With special guest poets, Nia Davies, Alistair Noon, Edward Mackay, Andrew Frolish.
Alistair Noon was
born in 1970 and grew up in Aylesbury. Besides time spent in Russia and
China, he has lived in Berlin since the early nineties, where he works
as a translator. His poetry and translations from German and Russian
have appeared in nine chapbooks from small presses. Earth Records is his first full-length collection.
Andrew Frolish
was born in Sheffield in 1975. After studying politics at Lancaster
University, he trained to be a teacher in the Lake District. His poems
have been published in a variety of magazines, including PN Review, Acumen, Envoi, Tears in the Fence, The Interpreter’s House, Pulsar, Iota, Orbis and The Agenda Broadsheet.
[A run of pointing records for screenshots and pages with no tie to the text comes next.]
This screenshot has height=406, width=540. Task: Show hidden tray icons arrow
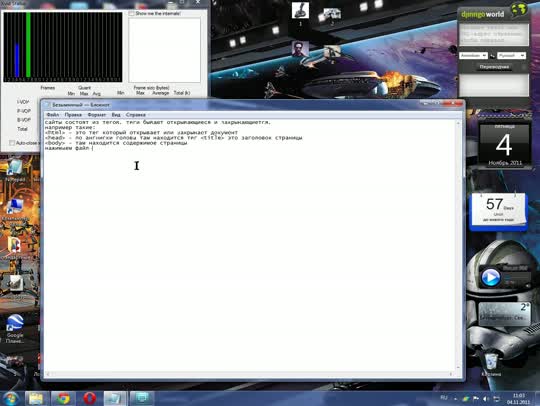pos(456,399)
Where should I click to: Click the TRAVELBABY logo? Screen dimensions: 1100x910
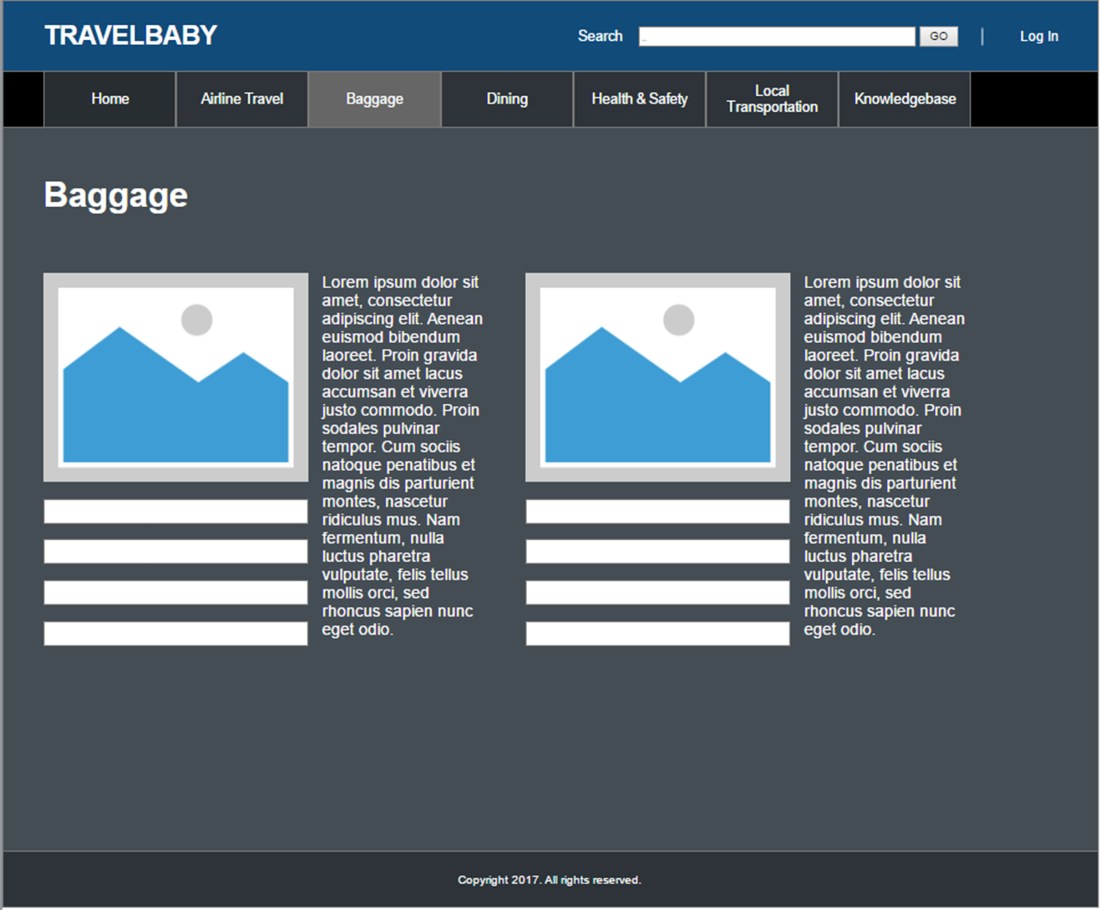(x=128, y=35)
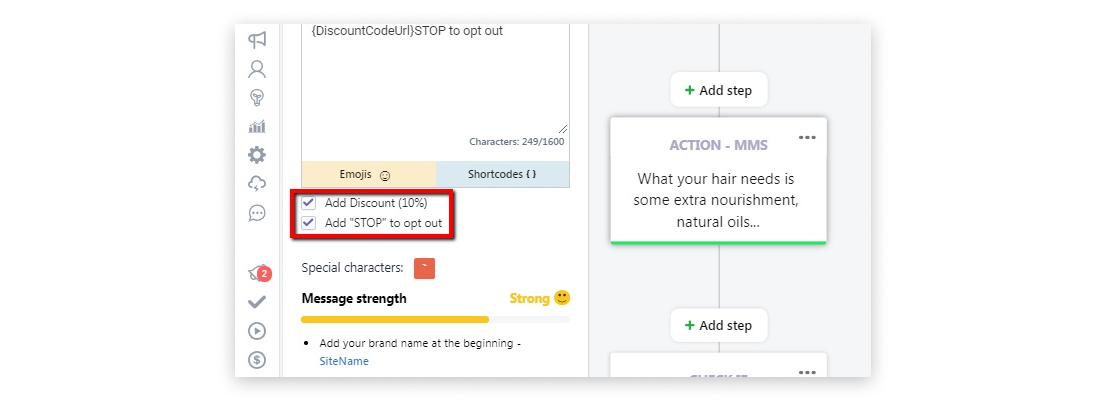Click the SiteName shortcode link
This screenshot has height=401, width=1106.
344,361
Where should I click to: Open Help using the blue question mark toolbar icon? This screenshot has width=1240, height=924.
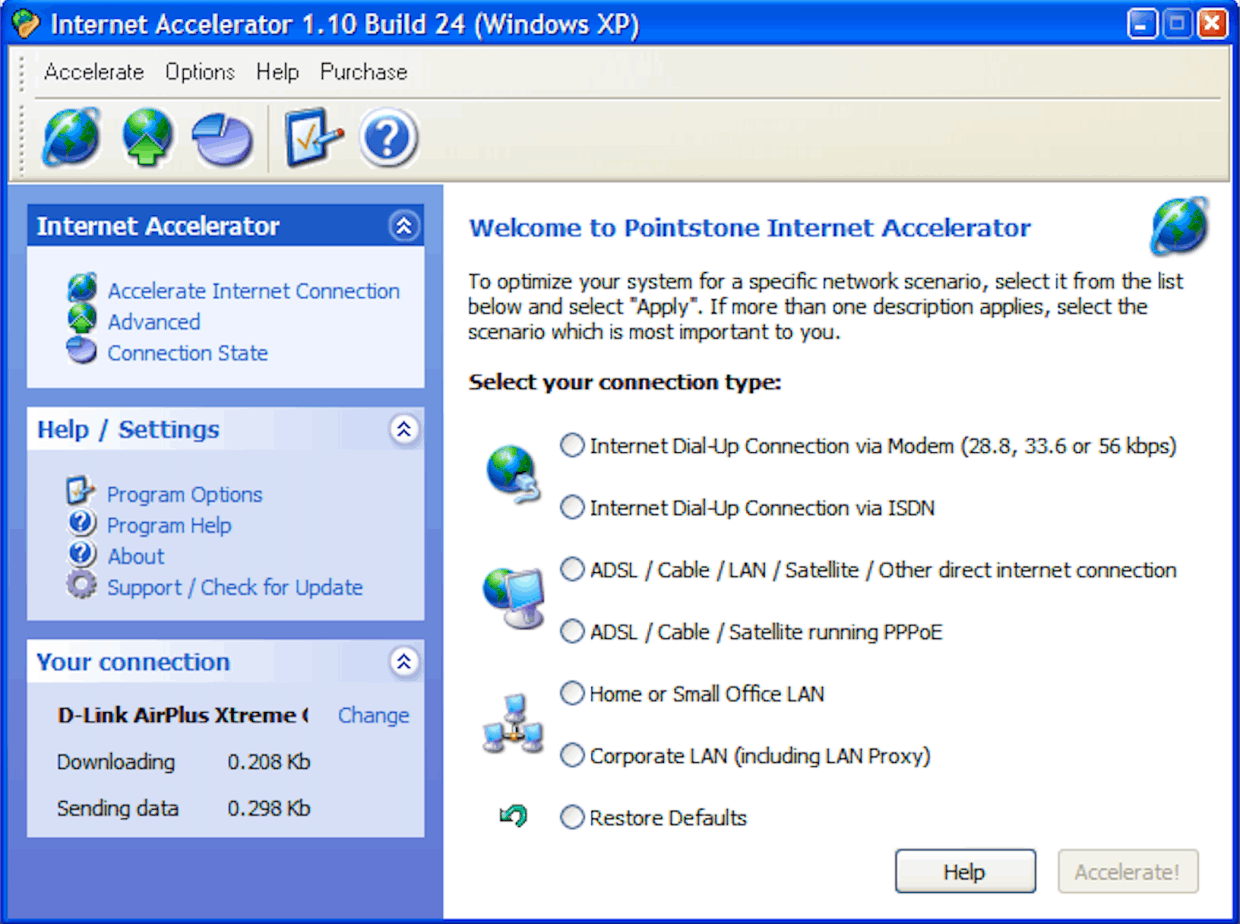click(x=388, y=138)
He has received prizes in several competitions and won the Suffolk
Poetry Society Crabbe Memorial competition in 2006. His poems for
children, along with lesson plans for teachers, have been published by
Hopscotch. He now lives with his family in Suffolk, where he is a
headteacher.
Edward Mackay
lives and writes in east London where he also runs a conflict
resolution charity. He was shortlisted for the 2009 Eric Gregory Awards
and the inaugural Picador Poetry Prize, and blogs at http://postcardsfromdoggerland.wordpress.com/. Edward's debut pamphlet is forthcoming from Salt in 2012. Find out more at www.edwardmackay.com/.
Nia Davies
was born in Sheffield and has been writing poetry and fiction since the
age of 14. She won the first Stanmer Prize for poetry and in 2008 was
awarded a place on the Academi Mentoring Scheme for writers to develop
her novel Polaris. She has lived in Wales and is currently based in
London where she works for Literature Across Frontiers – a European
platform for literary translation and intercultural dialogue. She is
also a project manager for Cyfnewidfa Len Cymru / Wales Literature
Exchange – Wales’s hub for literary translation. Nia's poems featured in
2012 anthology The Salt Book of Younger Poets. http://niadavies.wordpress.com/.
Comments
I am always amazed by these young poets' advanced capacity for useful networking. I have always been spectacularly useless at networking and still am!